As Interior Secretary, Palin would have oil producers drilling wells in the
offshore… east coast, west coast, the Gulf of Mexico, and Alaska
in the Baaken range in Montana
and the Dakotas, and in the Arctic National
Wildlife Refuge (ANWR). With the sound of all those drilling rigs operating
around the clock Americans might find it hard to sleep at night, but within
four years the Perry administration would have the U.S. well on its way toward energy
independence. [Note of explanation, not in Paul’s article: to all the
“Greenies” out there -Pres.

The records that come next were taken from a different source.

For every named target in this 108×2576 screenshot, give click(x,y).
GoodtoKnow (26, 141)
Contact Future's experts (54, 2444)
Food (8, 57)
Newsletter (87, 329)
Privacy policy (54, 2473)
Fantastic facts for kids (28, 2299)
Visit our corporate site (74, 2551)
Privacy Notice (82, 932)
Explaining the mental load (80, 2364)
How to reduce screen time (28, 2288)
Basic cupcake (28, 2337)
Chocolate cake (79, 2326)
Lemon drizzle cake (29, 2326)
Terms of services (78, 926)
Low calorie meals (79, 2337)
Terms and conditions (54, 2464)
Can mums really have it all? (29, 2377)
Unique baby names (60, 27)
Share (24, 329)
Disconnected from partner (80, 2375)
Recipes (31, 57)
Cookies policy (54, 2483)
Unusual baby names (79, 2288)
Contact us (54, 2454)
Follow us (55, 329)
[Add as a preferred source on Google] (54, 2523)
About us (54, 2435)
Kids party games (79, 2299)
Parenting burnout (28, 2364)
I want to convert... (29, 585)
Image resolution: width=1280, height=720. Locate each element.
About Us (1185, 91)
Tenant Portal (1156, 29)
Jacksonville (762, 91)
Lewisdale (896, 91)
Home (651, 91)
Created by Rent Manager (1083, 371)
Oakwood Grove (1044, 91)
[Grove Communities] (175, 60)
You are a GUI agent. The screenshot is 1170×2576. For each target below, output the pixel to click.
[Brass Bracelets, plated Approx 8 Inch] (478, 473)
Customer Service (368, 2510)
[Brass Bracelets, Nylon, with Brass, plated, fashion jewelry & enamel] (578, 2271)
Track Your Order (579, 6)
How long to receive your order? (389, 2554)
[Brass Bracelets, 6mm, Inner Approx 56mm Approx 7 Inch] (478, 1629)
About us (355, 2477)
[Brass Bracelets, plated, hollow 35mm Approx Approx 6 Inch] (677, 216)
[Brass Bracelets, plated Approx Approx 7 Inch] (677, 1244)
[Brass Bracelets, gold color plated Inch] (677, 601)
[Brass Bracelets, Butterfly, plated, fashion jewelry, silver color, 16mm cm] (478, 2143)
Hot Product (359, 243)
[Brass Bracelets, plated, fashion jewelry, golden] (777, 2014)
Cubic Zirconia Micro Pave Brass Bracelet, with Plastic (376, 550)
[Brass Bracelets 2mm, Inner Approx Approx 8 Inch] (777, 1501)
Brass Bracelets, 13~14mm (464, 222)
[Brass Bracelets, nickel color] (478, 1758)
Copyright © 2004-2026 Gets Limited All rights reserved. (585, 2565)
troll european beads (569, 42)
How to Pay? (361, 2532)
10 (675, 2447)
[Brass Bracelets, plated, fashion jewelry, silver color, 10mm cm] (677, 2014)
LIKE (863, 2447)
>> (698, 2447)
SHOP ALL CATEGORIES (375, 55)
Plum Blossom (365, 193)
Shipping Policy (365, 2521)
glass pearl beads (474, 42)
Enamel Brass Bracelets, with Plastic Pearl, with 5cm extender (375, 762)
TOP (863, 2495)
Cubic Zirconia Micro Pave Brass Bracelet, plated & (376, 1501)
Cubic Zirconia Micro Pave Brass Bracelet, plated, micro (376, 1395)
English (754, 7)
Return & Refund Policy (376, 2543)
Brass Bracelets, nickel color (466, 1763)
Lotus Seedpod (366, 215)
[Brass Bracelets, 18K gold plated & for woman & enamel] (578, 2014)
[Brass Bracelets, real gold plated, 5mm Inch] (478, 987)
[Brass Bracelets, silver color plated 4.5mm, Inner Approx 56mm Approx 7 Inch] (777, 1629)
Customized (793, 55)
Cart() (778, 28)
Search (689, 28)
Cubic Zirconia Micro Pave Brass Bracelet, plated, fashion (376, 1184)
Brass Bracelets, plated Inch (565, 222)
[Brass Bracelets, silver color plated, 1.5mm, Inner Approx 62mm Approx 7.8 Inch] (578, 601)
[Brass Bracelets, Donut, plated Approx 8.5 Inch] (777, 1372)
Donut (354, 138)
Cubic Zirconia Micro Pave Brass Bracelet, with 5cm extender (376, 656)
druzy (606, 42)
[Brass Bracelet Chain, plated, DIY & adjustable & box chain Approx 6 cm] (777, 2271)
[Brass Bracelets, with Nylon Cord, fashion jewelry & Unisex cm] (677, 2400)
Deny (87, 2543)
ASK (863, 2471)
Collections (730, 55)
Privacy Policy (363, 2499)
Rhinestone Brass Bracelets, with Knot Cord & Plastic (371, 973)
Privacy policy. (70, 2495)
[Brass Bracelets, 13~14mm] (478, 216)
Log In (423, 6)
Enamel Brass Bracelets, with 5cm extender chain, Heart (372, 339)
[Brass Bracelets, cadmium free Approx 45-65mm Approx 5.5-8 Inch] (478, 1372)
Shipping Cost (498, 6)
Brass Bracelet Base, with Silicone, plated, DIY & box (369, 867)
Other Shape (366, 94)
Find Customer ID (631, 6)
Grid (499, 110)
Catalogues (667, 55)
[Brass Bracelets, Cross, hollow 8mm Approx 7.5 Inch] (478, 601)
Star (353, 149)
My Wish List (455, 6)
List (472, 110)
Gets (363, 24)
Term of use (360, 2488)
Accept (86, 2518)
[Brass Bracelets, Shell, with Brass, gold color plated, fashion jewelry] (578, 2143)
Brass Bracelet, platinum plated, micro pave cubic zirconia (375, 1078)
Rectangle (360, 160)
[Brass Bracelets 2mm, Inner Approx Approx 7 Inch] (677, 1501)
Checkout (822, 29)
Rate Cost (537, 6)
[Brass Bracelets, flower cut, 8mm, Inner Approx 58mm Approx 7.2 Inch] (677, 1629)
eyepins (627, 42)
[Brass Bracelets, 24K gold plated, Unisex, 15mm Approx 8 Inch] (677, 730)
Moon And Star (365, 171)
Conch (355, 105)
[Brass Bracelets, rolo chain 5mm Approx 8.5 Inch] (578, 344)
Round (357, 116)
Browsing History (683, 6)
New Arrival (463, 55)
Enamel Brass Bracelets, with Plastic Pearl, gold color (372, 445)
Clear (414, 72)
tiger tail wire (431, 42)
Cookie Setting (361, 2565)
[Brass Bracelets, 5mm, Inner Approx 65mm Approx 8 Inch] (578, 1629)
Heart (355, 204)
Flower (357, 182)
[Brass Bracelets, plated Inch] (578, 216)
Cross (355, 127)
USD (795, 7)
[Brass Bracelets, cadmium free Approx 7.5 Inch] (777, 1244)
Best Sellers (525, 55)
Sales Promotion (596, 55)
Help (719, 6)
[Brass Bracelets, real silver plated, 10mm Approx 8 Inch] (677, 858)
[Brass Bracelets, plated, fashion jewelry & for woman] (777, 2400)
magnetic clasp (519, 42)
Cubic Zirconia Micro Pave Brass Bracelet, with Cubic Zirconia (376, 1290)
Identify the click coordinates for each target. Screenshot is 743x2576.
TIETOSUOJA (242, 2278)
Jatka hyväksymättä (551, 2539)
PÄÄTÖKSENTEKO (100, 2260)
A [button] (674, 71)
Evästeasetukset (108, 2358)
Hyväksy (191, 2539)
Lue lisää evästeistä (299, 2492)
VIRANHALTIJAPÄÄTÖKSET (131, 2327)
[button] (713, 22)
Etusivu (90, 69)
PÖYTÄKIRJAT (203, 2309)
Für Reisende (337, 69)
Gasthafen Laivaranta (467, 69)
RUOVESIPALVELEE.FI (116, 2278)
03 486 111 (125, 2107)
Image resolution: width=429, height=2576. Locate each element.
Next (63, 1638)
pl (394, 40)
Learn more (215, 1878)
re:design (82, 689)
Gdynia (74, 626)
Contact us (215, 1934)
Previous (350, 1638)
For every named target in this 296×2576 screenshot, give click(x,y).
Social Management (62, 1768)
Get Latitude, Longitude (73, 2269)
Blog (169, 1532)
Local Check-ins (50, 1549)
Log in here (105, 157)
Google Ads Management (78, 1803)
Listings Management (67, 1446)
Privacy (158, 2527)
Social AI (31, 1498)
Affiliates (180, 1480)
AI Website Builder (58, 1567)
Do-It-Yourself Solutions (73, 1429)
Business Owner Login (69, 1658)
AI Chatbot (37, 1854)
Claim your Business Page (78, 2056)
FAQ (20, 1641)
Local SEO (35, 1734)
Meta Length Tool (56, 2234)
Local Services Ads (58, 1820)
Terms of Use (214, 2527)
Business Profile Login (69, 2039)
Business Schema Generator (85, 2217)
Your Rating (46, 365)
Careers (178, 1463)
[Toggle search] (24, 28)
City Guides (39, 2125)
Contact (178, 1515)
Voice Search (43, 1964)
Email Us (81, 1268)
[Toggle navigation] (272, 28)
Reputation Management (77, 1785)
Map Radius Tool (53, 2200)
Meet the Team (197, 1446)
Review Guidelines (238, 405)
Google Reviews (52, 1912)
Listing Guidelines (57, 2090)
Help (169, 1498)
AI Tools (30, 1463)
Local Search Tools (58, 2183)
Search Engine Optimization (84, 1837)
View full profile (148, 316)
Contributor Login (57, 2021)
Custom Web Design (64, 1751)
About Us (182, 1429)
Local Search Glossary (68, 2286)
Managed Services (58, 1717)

Obama talks green; BUT, he’s encouraging
continued fossil fuel use – just NOT AMERICAN fuels! He’s in to redistribution
of U.S.
wealth to developing countries. Remember Brazil? He gave them $10 billion to
do deep off-shore oil drilling & then promised we’d be
their biggest customer!!!! He wants to destroy OUR oil and coal industry (by
his own words) but build other country’s oil production!!! ]

And that natural gas pipeline that Palin got approved as Governor of Alaska?
She and President Perry would have that pipeline rerouted, and instead of
bringing low-cost, clean-burning natural gas to the non-energy-friendly states
of Washington, Oregon, and California, that gas would be going directly to the
Dakotas and to the Plains states… along with the heavy crude produced from
the Athabasca tar sands in Alberta Province… where business development and
job creation are deserved and much appreciated.

Perry would also have our southern border closed to illegal immigration, the
economy would be growing at a fast pace, Boeing would be producing airplanes in
its new South Carolina assembly plant, the jobless rate would be shrinking
toward the 4-5% “full employment” level, and gasoline prices would
once again be less than $2 per gallon.

All of these things can be accomplished. All we need is a man or woman with
“true grit” in the White House, a filibuster-proof Republican
super-majority in the U.S. Senate, and a prohibitive Republican majority in the
House of Representatives. And whenever our candidates debate Obama and Biden,
let’s send them away feeling as if we’ve dumped a healthy portion of “true
grit” into their undershorts.

Obama must not only be defeated in 2012, he and his policies must be totally
repudiated in a landslide defeat. We need a “Rooster” Cogburn-style Republican in the White House.

So let’s stop thinking about it and talking about it… let’s get it done!